● **EXERCISE AIM**:
Could you copy out every one of the following rows word for word, changing nothing?

[Rows from a dataset]
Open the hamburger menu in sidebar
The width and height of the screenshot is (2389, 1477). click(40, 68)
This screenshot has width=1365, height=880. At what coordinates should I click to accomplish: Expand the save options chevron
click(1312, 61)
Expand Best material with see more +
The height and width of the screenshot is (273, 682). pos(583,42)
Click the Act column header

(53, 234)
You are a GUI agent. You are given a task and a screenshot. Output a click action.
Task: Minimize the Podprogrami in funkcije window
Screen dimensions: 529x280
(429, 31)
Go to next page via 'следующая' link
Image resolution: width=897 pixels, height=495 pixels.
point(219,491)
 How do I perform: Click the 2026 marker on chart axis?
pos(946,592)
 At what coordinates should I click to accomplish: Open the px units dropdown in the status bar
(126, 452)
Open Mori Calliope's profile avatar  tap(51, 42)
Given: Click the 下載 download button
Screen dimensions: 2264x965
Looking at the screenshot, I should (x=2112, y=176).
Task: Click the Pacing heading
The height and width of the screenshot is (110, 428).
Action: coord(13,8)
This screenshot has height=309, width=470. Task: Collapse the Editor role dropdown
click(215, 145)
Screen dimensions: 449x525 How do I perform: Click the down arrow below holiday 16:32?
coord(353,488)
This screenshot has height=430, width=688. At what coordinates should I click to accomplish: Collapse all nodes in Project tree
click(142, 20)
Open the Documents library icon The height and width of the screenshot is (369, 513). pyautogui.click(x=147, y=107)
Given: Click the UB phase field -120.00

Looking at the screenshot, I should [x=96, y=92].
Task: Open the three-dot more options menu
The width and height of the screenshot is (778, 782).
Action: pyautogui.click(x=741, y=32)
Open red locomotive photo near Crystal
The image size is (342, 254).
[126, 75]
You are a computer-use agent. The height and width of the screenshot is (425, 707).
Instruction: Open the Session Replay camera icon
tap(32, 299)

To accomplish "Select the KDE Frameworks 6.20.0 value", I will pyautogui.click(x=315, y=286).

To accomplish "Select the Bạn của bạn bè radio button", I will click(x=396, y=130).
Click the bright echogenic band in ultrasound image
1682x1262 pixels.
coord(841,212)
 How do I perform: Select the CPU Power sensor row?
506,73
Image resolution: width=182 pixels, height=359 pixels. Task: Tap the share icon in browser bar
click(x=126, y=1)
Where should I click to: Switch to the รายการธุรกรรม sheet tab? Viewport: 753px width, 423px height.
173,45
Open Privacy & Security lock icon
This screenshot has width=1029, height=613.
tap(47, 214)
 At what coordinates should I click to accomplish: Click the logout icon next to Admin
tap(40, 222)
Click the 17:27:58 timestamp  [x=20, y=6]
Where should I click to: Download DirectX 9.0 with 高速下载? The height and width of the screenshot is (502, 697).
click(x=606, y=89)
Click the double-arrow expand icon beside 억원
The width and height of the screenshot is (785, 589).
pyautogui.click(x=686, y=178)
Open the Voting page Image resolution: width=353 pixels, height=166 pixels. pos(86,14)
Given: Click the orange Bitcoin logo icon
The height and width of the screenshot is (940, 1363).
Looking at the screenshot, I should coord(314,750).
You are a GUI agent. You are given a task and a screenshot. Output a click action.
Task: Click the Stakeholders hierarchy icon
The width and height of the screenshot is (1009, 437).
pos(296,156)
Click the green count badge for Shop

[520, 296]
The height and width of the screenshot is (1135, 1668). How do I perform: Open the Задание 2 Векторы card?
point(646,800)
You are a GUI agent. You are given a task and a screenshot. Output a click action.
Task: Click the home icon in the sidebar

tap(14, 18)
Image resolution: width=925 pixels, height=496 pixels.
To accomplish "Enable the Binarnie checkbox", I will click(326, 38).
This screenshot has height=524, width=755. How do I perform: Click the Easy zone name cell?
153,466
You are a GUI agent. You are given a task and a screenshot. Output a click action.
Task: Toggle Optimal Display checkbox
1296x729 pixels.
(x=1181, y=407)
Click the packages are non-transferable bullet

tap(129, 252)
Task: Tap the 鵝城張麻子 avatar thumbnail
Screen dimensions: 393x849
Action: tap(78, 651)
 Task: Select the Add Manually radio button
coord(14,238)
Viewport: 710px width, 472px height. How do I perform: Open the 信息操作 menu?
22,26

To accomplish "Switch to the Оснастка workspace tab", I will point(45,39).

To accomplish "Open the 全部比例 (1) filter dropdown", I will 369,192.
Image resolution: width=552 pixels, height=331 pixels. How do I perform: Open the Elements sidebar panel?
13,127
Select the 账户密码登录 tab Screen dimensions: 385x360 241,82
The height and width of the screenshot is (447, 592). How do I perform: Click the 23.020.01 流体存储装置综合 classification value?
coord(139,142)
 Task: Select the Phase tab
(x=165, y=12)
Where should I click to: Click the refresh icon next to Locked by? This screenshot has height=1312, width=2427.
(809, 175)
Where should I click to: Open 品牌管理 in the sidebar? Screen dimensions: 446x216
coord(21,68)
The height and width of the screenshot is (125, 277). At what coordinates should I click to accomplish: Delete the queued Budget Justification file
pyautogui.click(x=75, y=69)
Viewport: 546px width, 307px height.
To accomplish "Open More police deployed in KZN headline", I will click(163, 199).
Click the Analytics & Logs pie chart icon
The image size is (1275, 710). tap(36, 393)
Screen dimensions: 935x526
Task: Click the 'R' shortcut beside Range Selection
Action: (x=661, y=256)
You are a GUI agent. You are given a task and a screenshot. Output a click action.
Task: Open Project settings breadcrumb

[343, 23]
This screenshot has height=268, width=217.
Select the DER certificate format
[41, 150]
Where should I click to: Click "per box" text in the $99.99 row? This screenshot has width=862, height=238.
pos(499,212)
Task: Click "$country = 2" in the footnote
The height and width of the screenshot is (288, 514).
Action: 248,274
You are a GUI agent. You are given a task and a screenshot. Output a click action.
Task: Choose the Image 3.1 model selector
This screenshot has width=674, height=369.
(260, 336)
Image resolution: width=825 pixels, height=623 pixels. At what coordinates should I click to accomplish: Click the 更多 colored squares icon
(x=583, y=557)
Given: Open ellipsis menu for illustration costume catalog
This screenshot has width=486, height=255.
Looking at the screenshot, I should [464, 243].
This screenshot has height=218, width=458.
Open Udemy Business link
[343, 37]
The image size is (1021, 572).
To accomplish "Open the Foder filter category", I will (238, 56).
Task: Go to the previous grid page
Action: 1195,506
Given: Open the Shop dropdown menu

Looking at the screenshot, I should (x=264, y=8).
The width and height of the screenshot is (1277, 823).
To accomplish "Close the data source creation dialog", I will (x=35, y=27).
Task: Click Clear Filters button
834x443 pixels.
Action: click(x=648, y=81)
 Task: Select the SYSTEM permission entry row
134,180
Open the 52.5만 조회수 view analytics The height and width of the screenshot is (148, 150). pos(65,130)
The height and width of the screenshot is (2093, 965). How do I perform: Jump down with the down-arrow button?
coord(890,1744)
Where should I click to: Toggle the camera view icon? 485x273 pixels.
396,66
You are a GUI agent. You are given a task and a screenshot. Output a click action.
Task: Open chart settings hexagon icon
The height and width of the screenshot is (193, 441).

● **THE RESPONSE**:
Open the hamburger menu in sidebar
The width and height of the screenshot is (2389, 1477). click(40, 68)
This screenshot has width=1365, height=880. At what coordinates should I click to accomplish: Expand the save options chevron
click(1312, 61)
Expand Best material with see more +
The height and width of the screenshot is (273, 682). pos(583,42)
Click the Act column header

(53, 234)
You are a GUI agent. You are given a task and a screenshot. Output a click action.
Task: Minimize the Podprogrami in funkcije window
Screen dimensions: 529x280
(429, 31)
Go to next page via 'следующая' link
Image resolution: width=897 pixels, height=495 pixels.
point(219,491)
 How do I perform: Click the 2026 marker on chart axis?
pos(946,592)
 At what coordinates should I click to accomplish: Open the px units dropdown in the status bar
(126, 452)
Open Mori Calliope's profile avatar  tap(51, 42)
Given: Click the 下載 download button
Screen dimensions: 2264x965
Looking at the screenshot, I should (x=2112, y=176).
Task: Click the Pacing heading
The height and width of the screenshot is (110, 428).
Action: coord(13,8)
This screenshot has height=309, width=470. Task: Collapse the Editor role dropdown
click(215, 145)
Screen dimensions: 449x525 How do I perform: Click the down arrow below holiday 16:32?
coord(353,488)
This screenshot has height=430, width=688. At what coordinates should I click to accomplish: Collapse all nodes in Project tree
click(142, 20)
Open the Documents library icon The height and width of the screenshot is (369, 513). pyautogui.click(x=147, y=107)
Given: Click the UB phase field -120.00

Looking at the screenshot, I should [x=96, y=92].
Task: Open the three-dot more options menu
The width and height of the screenshot is (778, 782).
Action: pyautogui.click(x=741, y=32)
Open red locomotive photo near Crystal
The image size is (342, 254).
[126, 75]
You are a computer-use agent. The height and width of the screenshot is (425, 707).
Instruction: Open the Session Replay camera icon
tap(32, 299)

To accomplish "Select the KDE Frameworks 6.20.0 value", I will pyautogui.click(x=315, y=286).

To accomplish "Select the Bạn của bạn bè radio button", I will click(x=396, y=130).
Click the bright echogenic band in ultrasound image
1682x1262 pixels.
coord(841,212)
 How do I perform: Select the CPU Power sensor row?
506,73
Image resolution: width=182 pixels, height=359 pixels. Task: Tap the share icon in browser bar
click(x=126, y=1)
Where should I click to: Switch to the รายการธุรกรรม sheet tab? Viewport: 753px width, 423px height.
173,45
Open Privacy & Security lock icon
This screenshot has width=1029, height=613.
tap(47, 214)
 At what coordinates should I click to accomplish: Click the logout icon next to Admin
tap(40, 222)
Click the 17:27:58 timestamp  [x=20, y=6]
Where should I click to: Download DirectX 9.0 with 高速下载? The height and width of the screenshot is (502, 697).
click(x=606, y=89)
Click the double-arrow expand icon beside 억원
The width and height of the screenshot is (785, 589).
pyautogui.click(x=686, y=178)
Open the Voting page Image resolution: width=353 pixels, height=166 pixels. pos(86,14)
Given: Click the orange Bitcoin logo icon
The height and width of the screenshot is (940, 1363).
Looking at the screenshot, I should coord(314,750).
You are a GUI agent. You are given a task and a screenshot. Output a click action.
Task: Click the Stakeholders hierarchy icon
The width and height of the screenshot is (1009, 437).
pos(296,156)
Click the green count badge for Shop

[520, 296]
The height and width of the screenshot is (1135, 1668). How do I perform: Open the Задание 2 Векторы card?
point(646,800)
You are a GUI agent. You are given a task and a screenshot. Output a click action.
Task: Click the home icon in the sidebar

tap(14, 18)
Image resolution: width=925 pixels, height=496 pixels.
To accomplish "Enable the Binarnie checkbox", I will click(326, 38).
This screenshot has height=524, width=755. How do I perform: Click the Easy zone name cell?
153,466
You are a GUI agent. You are given a task and a screenshot. Output a click action.
Task: Toggle Optimal Display checkbox
1296x729 pixels.
(x=1181, y=407)
Click the packages are non-transferable bullet

tap(129, 252)
Task: Tap the 鵝城張麻子 avatar thumbnail
Screen dimensions: 393x849
Action: tap(78, 651)
 Task: Select the Add Manually radio button
coord(14,238)
Viewport: 710px width, 472px height. How do I perform: Open the 信息操作 menu?
22,26

To accomplish "Switch to the Оснастка workspace tab", I will point(45,39).

To accomplish "Open the 全部比例 (1) filter dropdown", I will 369,192.
Image resolution: width=552 pixels, height=331 pixels. How do I perform: Open the Elements sidebar panel?
13,127
Select the 账户密码登录 tab Screen dimensions: 385x360 241,82
The height and width of the screenshot is (447, 592). How do I perform: Click the 23.020.01 流体存储装置综合 classification value?
coord(139,142)
 Task: Select the Phase tab
(x=165, y=12)
Where should I click to: Click the refresh icon next to Locked by? This screenshot has height=1312, width=2427.
(809, 175)
Where should I click to: Open 品牌管理 in the sidebar? Screen dimensions: 446x216
coord(21,68)
The height and width of the screenshot is (125, 277). At what coordinates should I click to accomplish: Delete the queued Budget Justification file
pyautogui.click(x=75, y=69)
Viewport: 546px width, 307px height.
To accomplish "Open More police deployed in KZN headline", I will click(163, 199).
Click the Analytics & Logs pie chart icon
The image size is (1275, 710). tap(36, 393)
Screen dimensions: 935x526
Task: Click the 'R' shortcut beside Range Selection
Action: (x=661, y=256)
You are a GUI agent. You are given a task and a screenshot. Output a click action.
Task: Open Project settings breadcrumb

[343, 23]
This screenshot has height=268, width=217.
Select the DER certificate format
[41, 150]
Where should I click to: Click "per box" text in the $99.99 row? This screenshot has width=862, height=238.
pos(499,212)
Task: Click "$country = 2" in the footnote
The height and width of the screenshot is (288, 514).
Action: 248,274
You are a GUI agent. You are given a task and a screenshot. Output a click action.
Task: Choose the Image 3.1 model selector
This screenshot has width=674, height=369.
(260, 336)
Image resolution: width=825 pixels, height=623 pixels. At what coordinates should I click to accomplish: Click the 更多 colored squares icon
(x=583, y=557)
Given: Open ellipsis menu for illustration costume catalog
This screenshot has width=486, height=255.
Looking at the screenshot, I should [464, 243].
This screenshot has height=218, width=458.
Open Udemy Business link
[343, 37]
The image size is (1021, 572).
To accomplish "Open the Foder filter category", I will (238, 56).
Task: Go to the previous grid page
Action: 1195,506
Given: Open the Shop dropdown menu

Looking at the screenshot, I should (x=264, y=8).
The width and height of the screenshot is (1277, 823).
To accomplish "Close the data source creation dialog", I will (x=35, y=27).
Task: Click Clear Filters button
834x443 pixels.
Action: click(x=648, y=81)
 Task: Select the SYSTEM permission entry row
134,180
Open the 52.5만 조회수 view analytics The height and width of the screenshot is (148, 150). pos(65,130)
The height and width of the screenshot is (2093, 965). How do I perform: Jump down with the down-arrow button?
coord(890,1744)
Where should I click to: Toggle the camera view icon? 485x273 pixels.
396,66
You are a GUI agent. You are given a task and a screenshot. Output a click action.
Task: Open chart settings hexagon icon
The height and width of the screenshot is (193, 441).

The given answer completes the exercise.